Unable to gather support from Maine's congressional delegation, supporters of a North Woods national park are now setting their sights on a new goal: getting President Obama to designate the North Woods as a national monument. We asked John Pastor, an ecologist with 40 years of experience studying the North Woods and author of What Should a Clever Moose Eat?, to weigh in on the debate.
The North Woods is a magnificent band of forest, stretching from northern Minnesota to Nova Scotia, and is home to moose, wolves, beaver, bobcat, lynx, loons, and many other iconic northern animals. The North Woods is where the range of sugar maple to the south overlaps the range of balsam fir and spruce to the north. This is the land of fall colors, Christmas trees, and maple syrup.
The beauty of the North Woods has been preserved in many parks, recreation areas, and wilderness areas throughout much of its range. These parks have been kingpins of the economy of the surrounding region. But, as Aldo Leopold said, natural preserves are also “land laboratories” where we can learn how nature works to help us better manage the natural resources outside them. These land laboratories need to be large to encompass the scales of ecological processes such as fires, watersheds, and animal movements, among many others. Many of our ideas in ecology have been shaped by research in the large preserves of the North Woods. How fire controls the dynamics of forests was first documented in the million-acre Boundary Waters Wilderness of northern Minnesota. The long-term research on wolf-moose and moose-vegetation relationships in the 575,000 acre Isle Royale National Park in Lake Superior are classic studies in population and ecosystem dynamics. The concept of a watershed to protect the headwaters of the Hudson River was the basis for the preservation of the six million-acre Adirondack Park in New York.
Photo credit: John Pastor
But east of the Adirondacks, there are few nature preserves of the size needed to understand how this part of the North Woods works. The largest is the 209,000 acre Baxter State Park in Maine, home to Mt. Katahdin at the end of the Appalachian Trail. But now, due to the generosity of the Quimby Family Foundation, an additional 100,000 acres is available for preservation adjacent to Baxter State Park. This is the area Thoreau wrote about in “The Maine Woods.” Together, Baxter State Park and Katahdin Woods will be the largest preserve of North Woods east of the Adirondacks. Discussions are underway for this tract of land to be awarded federal protection as a national monument, recreation area, or perhaps park.

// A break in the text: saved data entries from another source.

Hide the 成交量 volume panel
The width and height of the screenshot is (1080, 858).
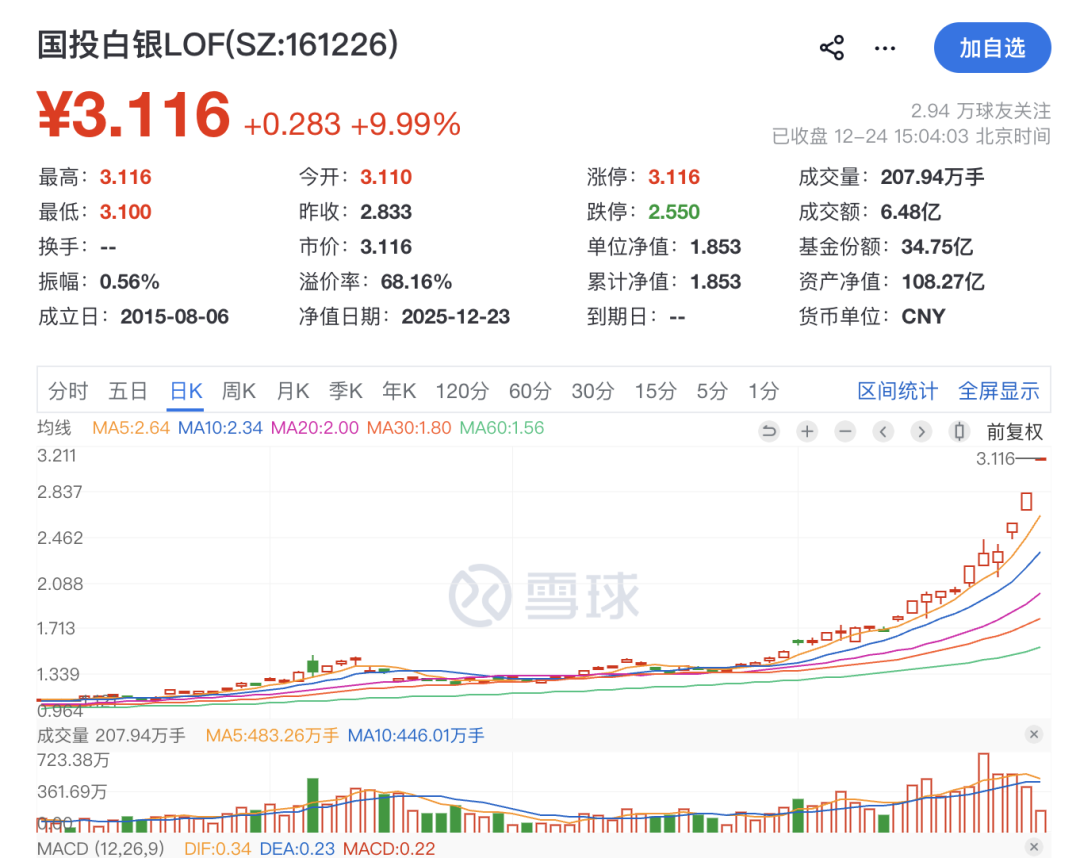(x=1034, y=734)
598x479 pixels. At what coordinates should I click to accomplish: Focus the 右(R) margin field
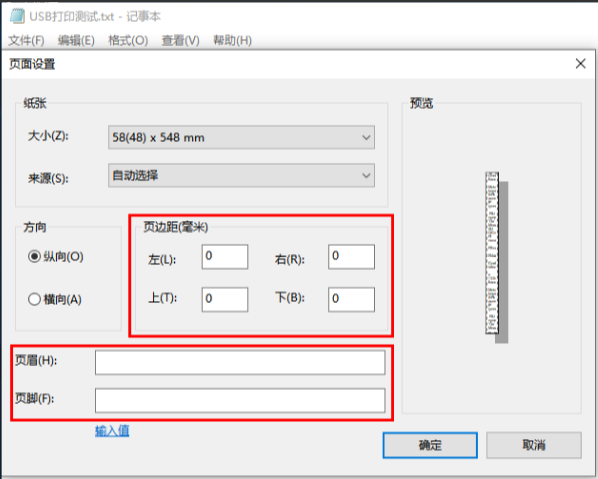[x=351, y=257]
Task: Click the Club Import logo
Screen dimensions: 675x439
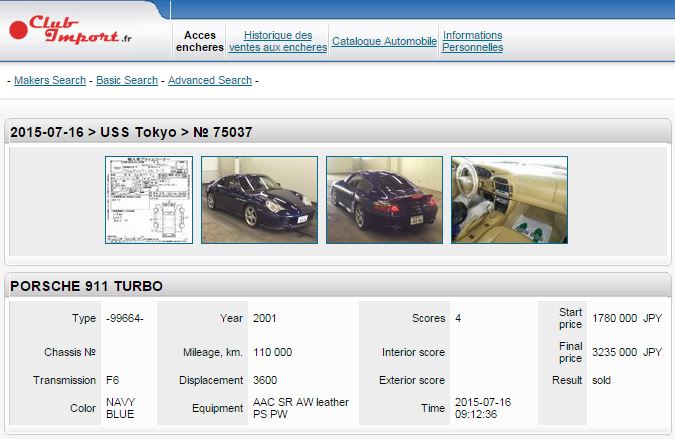Action: pyautogui.click(x=72, y=29)
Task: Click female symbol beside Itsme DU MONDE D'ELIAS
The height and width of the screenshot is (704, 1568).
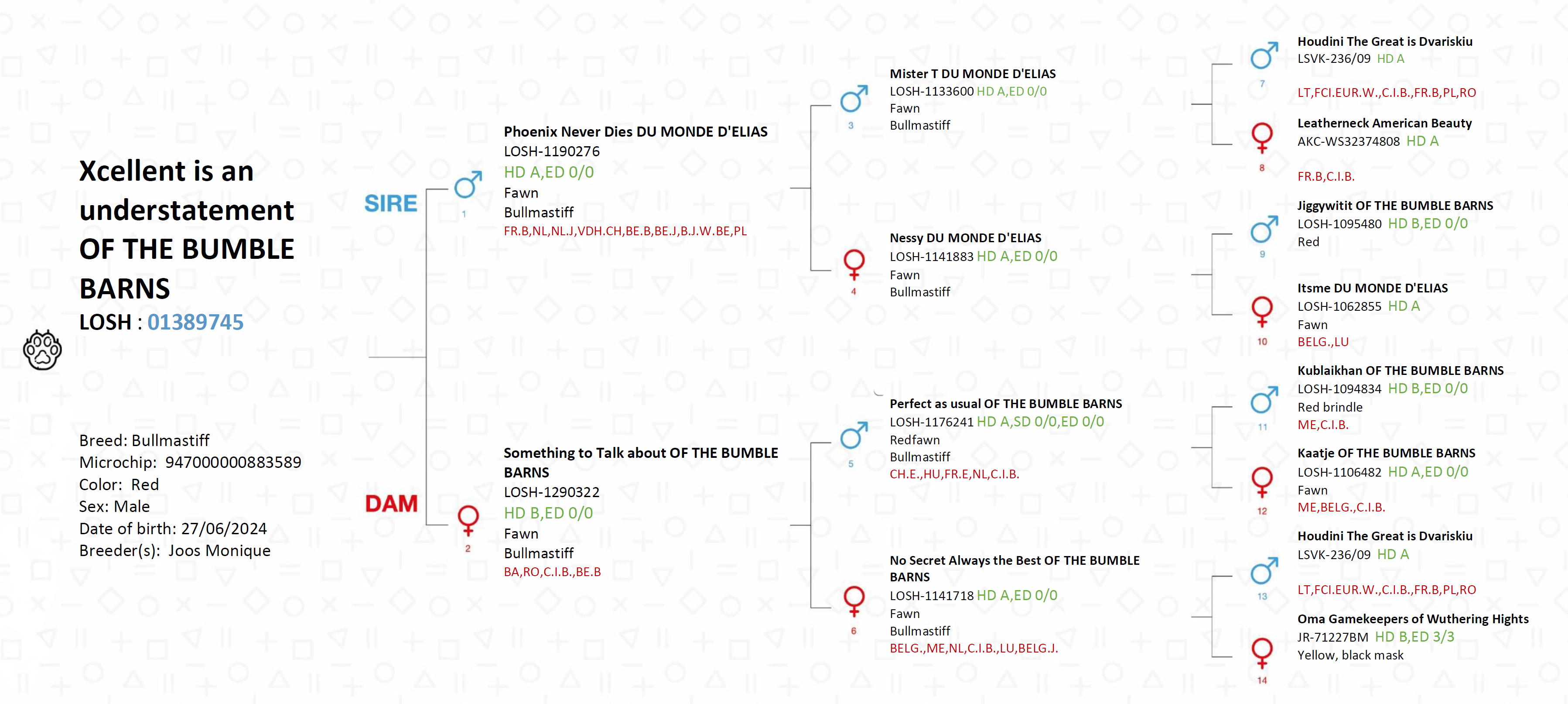Action: pos(1262,311)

Katahdin Woods and Baxter together will make a valuable land laboratory for learning about the North Woods. This area of Maine differs from the rest of the North Woods in several important respects that will determine how it will respond to climate change, the largest ecological problem facing this biome. There is a strong gradient from wet maritime climate in Maine to a dry continental climate in Minnesota, and it is unlikely that the North Woods will respond to climate change in the same way at both ends of its range. Maine is the center of the range of red spruce, which does not extend much farther west than the Adirondacks, and how red spruce will respond to a warmer climate is currently unknown.
Three hundred thousand acres of natural preserve in the center of Maine’s North Woods would greatly enhance our ability to address these and other questions in ecology. As is the case with almost every national park or monument, federal designation for Katahdin Woods is bathed in controversy at the moment. But if we take the long view Aldo Leopold had, the preservation of Katahdin Woods will eventually be hailed as a vision with great foresight.